1. Lo Stato Sociale. Come non citarli? Uno dei gruppi più famosi d’Italia che nel giro di 5 anni sono diventati il simbolo di una generazione. Sempre sul filo che separa il disastro dal genio, il quintetto di giovanotti ha scalato le classifiche in pochissimo tempo, sfruttando al meglio l’ondata di necessità di nuovo che si sentiva nel 2013. Il problema è che nel 2017 di nuovo continuano a proporne poco e ormai sono andati a fossilizzarsi su un determinato genere musicale che non riesce a coinvolgere più di tanto, sia liricamente che musicalmente. Insomma: a loro, questo diventare “mainstream” ha fatto più male che bene. Voto: 5+
2. Levante. Sound fresco ad ogni lavoro pur rimanendo se stessa, Levnte è una delle voci italiane femminili più interessanti del panorama indie. Non si è smentita affatto con il suo ultimo lavoro, anzi, è un’ulteriore conferma della sua grande bravura.
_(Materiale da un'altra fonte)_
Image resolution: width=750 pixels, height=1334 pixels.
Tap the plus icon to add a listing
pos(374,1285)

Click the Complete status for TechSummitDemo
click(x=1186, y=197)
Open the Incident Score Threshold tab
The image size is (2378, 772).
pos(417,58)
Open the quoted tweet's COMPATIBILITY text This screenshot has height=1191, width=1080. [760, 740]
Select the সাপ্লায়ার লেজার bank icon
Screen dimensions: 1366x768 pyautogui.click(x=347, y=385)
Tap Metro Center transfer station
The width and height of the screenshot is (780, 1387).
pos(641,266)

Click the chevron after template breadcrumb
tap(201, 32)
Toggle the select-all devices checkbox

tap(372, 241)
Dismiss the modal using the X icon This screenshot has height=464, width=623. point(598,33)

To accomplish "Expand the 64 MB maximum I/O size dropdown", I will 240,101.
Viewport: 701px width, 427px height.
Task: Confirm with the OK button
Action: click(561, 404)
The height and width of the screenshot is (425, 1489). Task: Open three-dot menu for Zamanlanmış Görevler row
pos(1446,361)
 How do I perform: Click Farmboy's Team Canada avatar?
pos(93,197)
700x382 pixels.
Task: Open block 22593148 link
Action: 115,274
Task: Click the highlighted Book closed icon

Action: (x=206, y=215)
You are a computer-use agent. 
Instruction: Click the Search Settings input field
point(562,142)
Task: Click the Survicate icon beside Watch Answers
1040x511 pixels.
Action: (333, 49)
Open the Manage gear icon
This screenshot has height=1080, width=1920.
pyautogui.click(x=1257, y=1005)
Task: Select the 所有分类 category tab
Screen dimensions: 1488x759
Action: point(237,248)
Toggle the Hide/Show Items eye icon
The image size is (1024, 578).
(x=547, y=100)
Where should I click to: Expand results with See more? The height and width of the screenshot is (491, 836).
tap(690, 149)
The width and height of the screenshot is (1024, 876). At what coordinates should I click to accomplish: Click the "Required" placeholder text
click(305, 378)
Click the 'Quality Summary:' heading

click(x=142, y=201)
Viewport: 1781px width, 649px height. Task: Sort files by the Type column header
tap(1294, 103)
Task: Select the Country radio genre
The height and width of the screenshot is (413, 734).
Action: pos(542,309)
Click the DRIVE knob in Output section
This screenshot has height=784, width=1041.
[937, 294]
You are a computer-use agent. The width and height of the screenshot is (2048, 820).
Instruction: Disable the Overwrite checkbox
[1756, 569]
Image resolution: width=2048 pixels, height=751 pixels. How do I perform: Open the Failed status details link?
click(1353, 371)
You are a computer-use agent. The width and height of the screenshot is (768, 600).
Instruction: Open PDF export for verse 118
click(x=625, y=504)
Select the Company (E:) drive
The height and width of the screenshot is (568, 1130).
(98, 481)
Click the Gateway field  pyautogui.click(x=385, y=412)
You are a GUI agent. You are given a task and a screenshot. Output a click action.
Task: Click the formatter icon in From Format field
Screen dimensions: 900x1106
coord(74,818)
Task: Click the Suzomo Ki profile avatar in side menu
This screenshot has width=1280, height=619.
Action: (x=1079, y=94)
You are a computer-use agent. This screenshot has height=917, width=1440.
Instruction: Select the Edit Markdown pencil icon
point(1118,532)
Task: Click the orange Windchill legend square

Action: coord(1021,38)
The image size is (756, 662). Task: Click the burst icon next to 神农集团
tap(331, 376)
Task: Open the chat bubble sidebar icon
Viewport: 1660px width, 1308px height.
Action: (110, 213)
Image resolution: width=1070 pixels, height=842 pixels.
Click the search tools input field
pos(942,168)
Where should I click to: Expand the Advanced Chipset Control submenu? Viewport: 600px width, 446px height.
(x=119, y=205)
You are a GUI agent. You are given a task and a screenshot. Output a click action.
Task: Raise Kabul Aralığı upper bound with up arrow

Particolarmente apprezzata dalla “massa” per la sua spontaneità, è stata brava a non averla persa a differenza de Lo Stato Sociale, ma anzi di averla messa in risalto in molte occasioni. Voto: 7 e mezzo
3. Alessandro Mannarino. Realtà romana conosciuta in tutta Italia, un buon acquisto per l’indie italiano in generale, ma un po’ meno con “Apriti cielo”, ultimo singolo del novembre 2016. Del “romanesco” di un tempo è rimasto ben poco se non qualche parola buttata lì per farci contenti e la sua pronuncia; di per sè non sembra avere molto altro da dire e sembra cominciare a cadere nei luoghi comuni e nei cliché che prima o poi ogni cantautore si trova a dover affrontare nella carriera. Speriamo riesca a superare questo momento di stallo poiché era un grande elemento. Voto: 5
4. Management del Dolore Post-Operatorio. Band estremamente interessante che è arrivata al grande pubblico relativamente da poco ed è sempre rimasta fedele a se stessa, crescendo in maniera esponenziale con il proprio pubblico. Da “Norman” a “Naufragando” si riesce a concepire e comprendere il percorso in cui i ragazzi sono incappati prima a caso e poi hanno deciso di percorrerlo per vedere dove arriveranno. Partiti da un sound non definitivo (a differenza degli altri artisti già citati) si sono evoluti un sacco di brano in brano, arrivando all’ultimo capolavoro, con un sacco di autocoscienza. Voto: 8
5. Thegiornalisti. Bravini, ma nulla di più: difficilmente riusciamo a spiegarci tutto il successo che è piombato addosso a questa band romana, senz’altro potenzialmente formidabile ma che ha deciso di non esprimere nulla di sè, in fondo. E non è nemmeno che i suoni sono sporchi, le voci non pulite, il missaggio dei brani pessimo: è proprio che le loro canzoni non vogliono dire niente oltre a quello che le parole stesse raccontano con una superficialità, questa sì, disarmante. Voto: 4 e mezzo e siamo buoni.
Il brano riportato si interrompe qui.